Wednesday, February 11, 2015
Wisdom Wednesday: The Basics of Running
Running is the most effective exercise for losing weight and improving physical fitness. It requires very little equipment, all you need is a decent pair of running shoes, and it can be performed almost anywhere. When I travel my favorite way to learn my way around a new setting is to go for a run.
For those just starting out or returning to running after a long hiatus, I recommend the Galloway Method. Jeff Galloway was a long distance runner that wrote several books on the subject. He advocated running a mile, then walking a minute, then repeat for as many miles as you plan to run. Many runners have used his method to complete marathons.
If that seems too difficult there is an app called “couch to 5K” that takes you through the beginning stages of running, gradually building to run a 3.1 mile race. Many communities offer couch to 5K classes through their recreation departments for a nominal fee.
Most injuries in running are related to the “3 Ss” – shoe, surface, and speed.
Start by spending some money on a decent pair of running shoes. Running shoes can often exceed $100 but you can save some money by purchasing last year’s model. Nike, Asics, Puma and others are constantly updating their running shoes. All running shoes are rated on 3 factors – cushioning, stability, and durability. I recommend a shoe with high cushioning with neutral stability. Stability shoes reduce supination or pronation (a foot that falls outward or inward excessively). However, mild pronation of foot is a normal action that acts to absorb some of the shock of running. If you reduce pronation, the shock is transferred to the knee, often with disastrous results.
Your local often determines the surface. Short mowed grass (like the edge of the fairway at the local golf course) is the best. My recovery run takes me from home to a nearby park where I run around the football field. It’s a little boring, but easy on the legs.
Asphalt is the next best choice. Most runners run the roads. Always run facing traffic (the opposite of biking) so you can see the cars coming and make eye contact with the drivers. I have a little 5 mile route that takes me to the beach and back, primarily on residential streets.
Try to avoid concrete – sidewalk or roads. It is unforgiving and much harder than the asphalt. If you have been on a long run (more than 10 miles) you can feel the hardness of concrete when forced to run on it for even a few steps.

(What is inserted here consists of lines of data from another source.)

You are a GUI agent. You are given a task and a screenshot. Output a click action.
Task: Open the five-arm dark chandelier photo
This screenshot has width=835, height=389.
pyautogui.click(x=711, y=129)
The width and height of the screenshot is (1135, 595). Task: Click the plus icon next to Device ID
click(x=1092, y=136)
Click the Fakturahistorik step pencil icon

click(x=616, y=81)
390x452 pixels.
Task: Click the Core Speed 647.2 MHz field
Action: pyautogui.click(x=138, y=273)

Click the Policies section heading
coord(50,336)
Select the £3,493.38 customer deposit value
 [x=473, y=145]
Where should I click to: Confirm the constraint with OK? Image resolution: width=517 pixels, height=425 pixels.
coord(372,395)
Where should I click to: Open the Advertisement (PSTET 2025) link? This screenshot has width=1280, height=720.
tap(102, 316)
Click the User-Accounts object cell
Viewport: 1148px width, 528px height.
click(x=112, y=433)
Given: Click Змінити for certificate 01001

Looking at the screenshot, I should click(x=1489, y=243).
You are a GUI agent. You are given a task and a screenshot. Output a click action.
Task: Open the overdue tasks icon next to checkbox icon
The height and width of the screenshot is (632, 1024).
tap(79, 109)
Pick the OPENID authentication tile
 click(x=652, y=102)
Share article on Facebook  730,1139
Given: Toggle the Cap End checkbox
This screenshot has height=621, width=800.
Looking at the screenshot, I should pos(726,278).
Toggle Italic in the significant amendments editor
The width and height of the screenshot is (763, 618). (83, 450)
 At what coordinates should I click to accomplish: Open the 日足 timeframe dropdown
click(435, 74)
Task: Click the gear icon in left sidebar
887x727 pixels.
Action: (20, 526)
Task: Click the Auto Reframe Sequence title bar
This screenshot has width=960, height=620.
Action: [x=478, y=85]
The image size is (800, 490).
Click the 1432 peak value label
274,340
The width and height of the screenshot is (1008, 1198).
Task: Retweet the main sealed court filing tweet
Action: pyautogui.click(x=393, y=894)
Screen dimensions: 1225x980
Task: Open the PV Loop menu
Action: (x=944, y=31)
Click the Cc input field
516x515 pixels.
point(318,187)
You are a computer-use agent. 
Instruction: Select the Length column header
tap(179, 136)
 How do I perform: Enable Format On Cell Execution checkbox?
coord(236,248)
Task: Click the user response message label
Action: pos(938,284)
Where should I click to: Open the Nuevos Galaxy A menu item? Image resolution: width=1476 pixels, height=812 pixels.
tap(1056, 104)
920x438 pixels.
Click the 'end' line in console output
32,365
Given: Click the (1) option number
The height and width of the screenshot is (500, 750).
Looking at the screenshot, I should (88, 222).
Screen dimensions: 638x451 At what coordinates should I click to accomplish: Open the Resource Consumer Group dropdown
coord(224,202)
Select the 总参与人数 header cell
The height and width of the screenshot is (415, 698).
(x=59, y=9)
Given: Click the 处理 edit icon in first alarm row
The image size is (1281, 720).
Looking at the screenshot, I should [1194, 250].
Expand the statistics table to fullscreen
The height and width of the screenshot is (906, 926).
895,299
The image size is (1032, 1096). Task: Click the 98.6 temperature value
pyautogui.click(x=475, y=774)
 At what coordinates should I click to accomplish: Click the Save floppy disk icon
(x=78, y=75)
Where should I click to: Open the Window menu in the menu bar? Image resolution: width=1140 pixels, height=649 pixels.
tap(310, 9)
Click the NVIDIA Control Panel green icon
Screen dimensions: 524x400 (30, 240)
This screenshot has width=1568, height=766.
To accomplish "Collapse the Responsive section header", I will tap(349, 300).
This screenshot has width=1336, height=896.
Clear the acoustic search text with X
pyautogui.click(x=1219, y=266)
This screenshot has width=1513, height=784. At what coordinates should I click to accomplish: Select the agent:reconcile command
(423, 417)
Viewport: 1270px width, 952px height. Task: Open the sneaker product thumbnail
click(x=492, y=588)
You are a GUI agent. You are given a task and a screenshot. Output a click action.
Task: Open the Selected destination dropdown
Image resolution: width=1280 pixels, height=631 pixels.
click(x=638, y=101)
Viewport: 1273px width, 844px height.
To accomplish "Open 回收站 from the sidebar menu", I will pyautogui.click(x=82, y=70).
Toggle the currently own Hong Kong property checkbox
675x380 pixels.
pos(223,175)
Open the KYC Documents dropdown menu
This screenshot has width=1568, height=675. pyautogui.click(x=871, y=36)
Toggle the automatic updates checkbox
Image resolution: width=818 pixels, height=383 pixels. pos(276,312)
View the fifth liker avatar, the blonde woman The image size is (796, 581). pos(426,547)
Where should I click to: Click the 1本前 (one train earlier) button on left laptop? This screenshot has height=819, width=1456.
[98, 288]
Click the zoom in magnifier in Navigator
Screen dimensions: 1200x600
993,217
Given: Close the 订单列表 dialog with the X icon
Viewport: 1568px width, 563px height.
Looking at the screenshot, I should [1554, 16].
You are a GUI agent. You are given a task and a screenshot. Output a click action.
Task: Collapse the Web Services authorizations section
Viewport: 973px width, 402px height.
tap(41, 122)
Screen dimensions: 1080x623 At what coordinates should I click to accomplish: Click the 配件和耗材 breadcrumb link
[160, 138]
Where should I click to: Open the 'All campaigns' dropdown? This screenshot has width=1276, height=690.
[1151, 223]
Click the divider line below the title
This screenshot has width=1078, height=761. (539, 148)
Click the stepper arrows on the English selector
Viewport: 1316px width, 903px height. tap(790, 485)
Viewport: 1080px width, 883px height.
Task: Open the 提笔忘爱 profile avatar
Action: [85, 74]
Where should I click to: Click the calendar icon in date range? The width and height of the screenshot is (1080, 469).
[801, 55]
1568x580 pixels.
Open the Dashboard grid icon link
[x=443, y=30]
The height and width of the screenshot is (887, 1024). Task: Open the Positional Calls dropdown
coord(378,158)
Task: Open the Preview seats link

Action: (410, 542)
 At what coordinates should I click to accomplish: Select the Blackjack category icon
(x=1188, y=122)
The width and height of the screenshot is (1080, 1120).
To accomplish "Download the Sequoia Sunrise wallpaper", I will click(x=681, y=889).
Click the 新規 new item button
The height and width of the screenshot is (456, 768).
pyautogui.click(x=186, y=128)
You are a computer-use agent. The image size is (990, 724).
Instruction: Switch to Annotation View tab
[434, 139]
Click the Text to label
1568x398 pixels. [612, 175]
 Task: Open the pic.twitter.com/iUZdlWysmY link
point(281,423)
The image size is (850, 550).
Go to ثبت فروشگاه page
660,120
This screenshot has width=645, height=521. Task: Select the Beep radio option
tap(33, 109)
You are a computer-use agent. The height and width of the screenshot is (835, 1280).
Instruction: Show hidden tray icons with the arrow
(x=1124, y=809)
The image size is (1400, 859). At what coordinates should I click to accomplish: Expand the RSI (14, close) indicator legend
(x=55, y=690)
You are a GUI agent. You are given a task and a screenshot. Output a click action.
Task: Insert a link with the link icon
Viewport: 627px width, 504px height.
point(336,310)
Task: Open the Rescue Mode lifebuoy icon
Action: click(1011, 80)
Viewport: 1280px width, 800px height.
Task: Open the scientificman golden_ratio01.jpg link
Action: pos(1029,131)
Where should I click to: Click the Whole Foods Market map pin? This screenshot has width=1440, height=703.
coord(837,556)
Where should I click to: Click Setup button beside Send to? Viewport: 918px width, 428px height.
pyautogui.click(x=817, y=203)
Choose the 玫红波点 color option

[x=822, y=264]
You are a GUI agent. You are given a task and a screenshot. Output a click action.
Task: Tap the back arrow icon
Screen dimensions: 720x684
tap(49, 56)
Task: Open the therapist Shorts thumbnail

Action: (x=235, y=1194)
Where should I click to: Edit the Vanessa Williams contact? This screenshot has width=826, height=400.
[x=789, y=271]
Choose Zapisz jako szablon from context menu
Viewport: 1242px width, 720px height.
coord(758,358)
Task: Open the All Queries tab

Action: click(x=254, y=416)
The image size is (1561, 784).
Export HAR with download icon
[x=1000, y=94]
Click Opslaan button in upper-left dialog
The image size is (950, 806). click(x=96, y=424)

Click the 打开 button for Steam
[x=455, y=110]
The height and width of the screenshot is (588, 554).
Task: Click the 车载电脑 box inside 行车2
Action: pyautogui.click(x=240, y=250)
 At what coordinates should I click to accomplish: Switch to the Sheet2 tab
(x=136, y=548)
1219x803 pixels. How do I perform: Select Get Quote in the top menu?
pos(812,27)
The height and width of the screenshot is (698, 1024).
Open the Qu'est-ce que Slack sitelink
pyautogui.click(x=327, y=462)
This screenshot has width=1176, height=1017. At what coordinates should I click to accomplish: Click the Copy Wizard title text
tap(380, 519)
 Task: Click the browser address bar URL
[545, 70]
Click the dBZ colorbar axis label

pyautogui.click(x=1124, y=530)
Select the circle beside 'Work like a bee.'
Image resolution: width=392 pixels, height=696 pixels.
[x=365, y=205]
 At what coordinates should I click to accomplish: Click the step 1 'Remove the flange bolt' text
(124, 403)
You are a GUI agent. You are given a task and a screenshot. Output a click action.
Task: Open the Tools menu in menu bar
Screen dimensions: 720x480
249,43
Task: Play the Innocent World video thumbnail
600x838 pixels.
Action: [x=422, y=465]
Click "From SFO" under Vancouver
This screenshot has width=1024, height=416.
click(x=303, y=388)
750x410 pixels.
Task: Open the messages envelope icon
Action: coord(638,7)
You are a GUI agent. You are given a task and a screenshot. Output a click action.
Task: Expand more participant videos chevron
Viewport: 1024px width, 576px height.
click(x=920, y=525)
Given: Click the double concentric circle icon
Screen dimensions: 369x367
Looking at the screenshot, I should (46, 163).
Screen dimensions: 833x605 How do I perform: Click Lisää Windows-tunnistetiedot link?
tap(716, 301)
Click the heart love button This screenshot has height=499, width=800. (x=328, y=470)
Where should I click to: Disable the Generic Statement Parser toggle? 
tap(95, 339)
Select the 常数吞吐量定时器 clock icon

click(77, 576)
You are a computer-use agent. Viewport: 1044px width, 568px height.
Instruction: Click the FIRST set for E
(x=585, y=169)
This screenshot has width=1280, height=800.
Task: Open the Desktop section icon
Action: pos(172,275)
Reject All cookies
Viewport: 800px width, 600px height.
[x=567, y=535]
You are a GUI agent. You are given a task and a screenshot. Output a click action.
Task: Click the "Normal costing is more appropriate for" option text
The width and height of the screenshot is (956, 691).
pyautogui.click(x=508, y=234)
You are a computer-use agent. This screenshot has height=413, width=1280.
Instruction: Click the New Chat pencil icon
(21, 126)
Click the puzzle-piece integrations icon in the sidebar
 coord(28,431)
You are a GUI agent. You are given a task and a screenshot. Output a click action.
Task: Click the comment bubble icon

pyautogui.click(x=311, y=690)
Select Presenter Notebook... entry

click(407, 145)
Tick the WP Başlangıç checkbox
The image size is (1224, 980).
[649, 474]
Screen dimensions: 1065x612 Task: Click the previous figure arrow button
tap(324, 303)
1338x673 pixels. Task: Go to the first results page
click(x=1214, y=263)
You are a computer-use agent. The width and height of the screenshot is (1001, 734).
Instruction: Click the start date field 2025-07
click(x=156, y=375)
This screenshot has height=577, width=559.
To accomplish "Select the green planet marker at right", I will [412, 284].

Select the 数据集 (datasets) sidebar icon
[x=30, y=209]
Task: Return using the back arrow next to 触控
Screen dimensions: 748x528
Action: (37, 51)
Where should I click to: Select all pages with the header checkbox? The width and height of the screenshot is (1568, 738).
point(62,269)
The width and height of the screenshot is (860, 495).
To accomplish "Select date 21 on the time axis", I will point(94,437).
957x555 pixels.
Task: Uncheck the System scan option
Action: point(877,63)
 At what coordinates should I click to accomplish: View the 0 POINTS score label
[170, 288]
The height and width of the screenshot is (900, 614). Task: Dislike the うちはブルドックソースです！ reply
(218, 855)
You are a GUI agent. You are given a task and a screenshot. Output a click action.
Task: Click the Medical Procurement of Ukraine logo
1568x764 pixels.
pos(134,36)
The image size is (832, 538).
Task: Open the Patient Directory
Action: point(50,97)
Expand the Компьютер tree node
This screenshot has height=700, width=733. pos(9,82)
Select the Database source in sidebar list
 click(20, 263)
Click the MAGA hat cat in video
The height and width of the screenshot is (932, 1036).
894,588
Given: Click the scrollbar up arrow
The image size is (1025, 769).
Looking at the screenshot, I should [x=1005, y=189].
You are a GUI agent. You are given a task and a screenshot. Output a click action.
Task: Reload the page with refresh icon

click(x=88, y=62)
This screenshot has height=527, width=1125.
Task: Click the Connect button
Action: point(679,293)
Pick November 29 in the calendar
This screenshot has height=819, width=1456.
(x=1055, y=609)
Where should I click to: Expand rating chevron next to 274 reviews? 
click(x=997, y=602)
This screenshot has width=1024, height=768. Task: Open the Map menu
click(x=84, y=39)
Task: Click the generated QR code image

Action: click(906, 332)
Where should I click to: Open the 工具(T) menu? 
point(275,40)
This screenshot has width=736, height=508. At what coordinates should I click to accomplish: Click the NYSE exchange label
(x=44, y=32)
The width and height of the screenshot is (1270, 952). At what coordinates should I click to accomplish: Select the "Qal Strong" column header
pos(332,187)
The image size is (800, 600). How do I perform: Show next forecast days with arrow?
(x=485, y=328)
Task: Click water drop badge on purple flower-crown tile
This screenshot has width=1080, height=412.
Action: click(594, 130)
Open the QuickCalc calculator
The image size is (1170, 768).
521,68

Speed is all relative. I was never a fast runner and have been compared to a diesel engine – just slow and steady. However, be careful when trying to increase your speed as that is a common source of injury.
Recent studies have shown that people who run everyday have no greater longevity than couch potatoes. However, people who run or jog 3 days a week have a significantly longer life span. So try to run every other day.
Do one long run per week and keep the other two runs short. My recovery run to the football field is always the first run after a long run. You can increase your long run by a mile per week for a maximum of three weeks in a row. Then back off for a week to recover. If you are trying to increase your distance, repeat that three week build as needed.
Technology abounds for runners. I highly recommend a heart rate monitor. They can be purchased for less than $100 at any sporting goods store. Once you compute your aerobic zone, modify your pace as needed to stay in the zone. The new fitness watches will compute heart rate, distance, pace and even calorie burn. I’m waiting for the cost to drop a little more before purchasing a device. If you want to keep it simple, a good rule of thumb is you are within your aerobic zone if you can carry on a conversation.
That brings me to my final tip – find a running partner, a least for the long runs. It is much easier and more fun to run with someone else.
The Bottom Line:
Get out there and run, it will transform your body.